■ **Data for the task**:
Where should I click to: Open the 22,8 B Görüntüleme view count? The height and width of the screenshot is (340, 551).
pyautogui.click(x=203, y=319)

---

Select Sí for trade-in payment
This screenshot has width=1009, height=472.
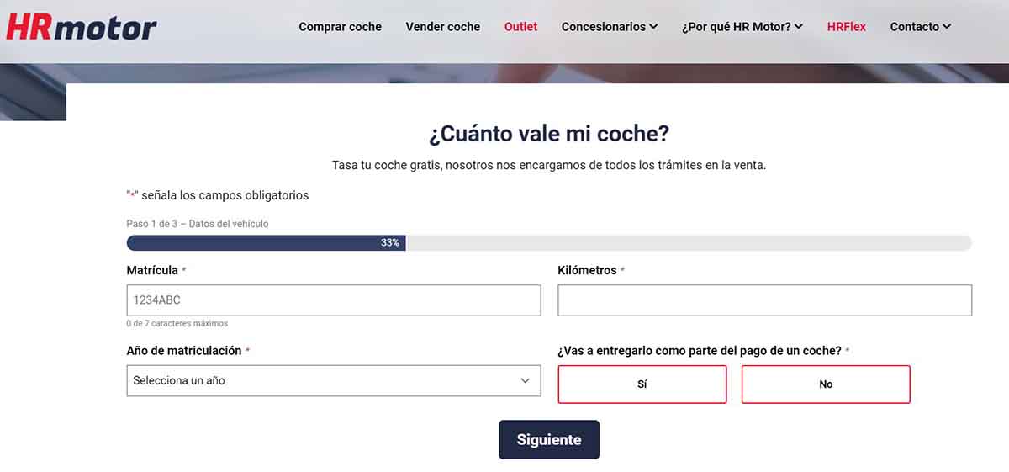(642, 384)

...

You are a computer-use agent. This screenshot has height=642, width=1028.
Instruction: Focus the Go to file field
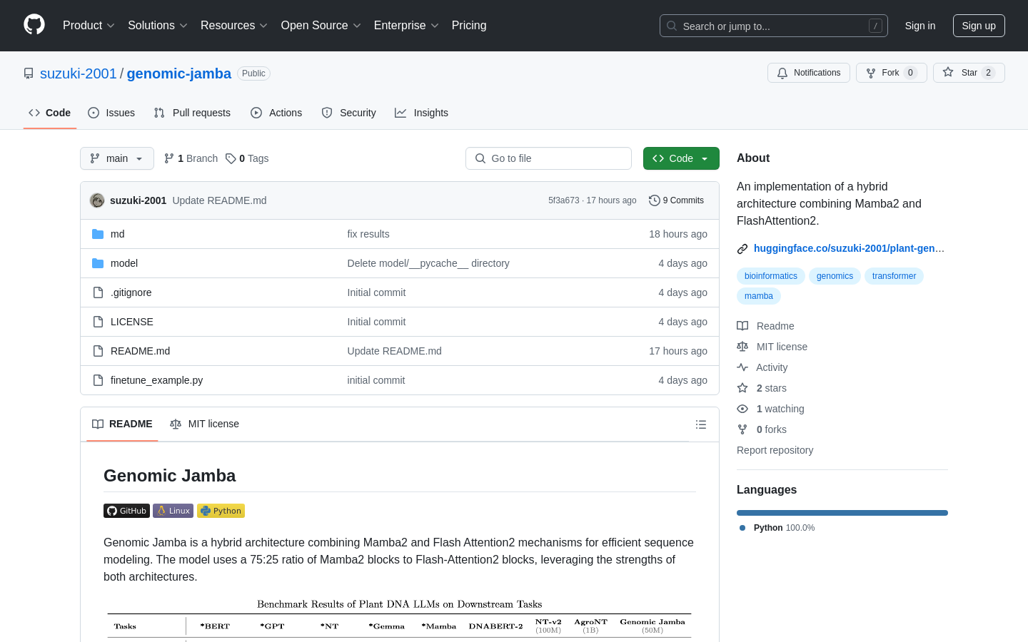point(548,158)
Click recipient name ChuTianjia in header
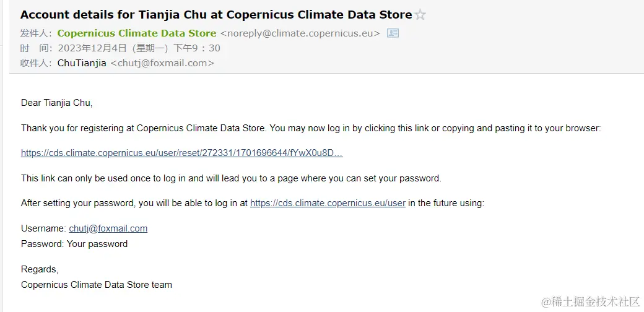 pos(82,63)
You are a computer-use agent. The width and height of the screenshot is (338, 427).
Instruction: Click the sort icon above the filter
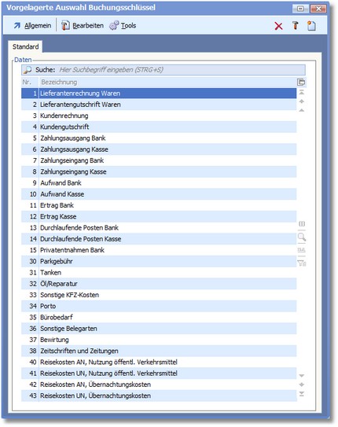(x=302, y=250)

■ **What you are asked to do**: Look over the data above and show each line that contains "computer".

■ **Completed exercise**:
You are a computer-use agent. This screenshot has height=642, width=1028.
You are a computer-use agent. The width and height of the screenshot is (338, 427).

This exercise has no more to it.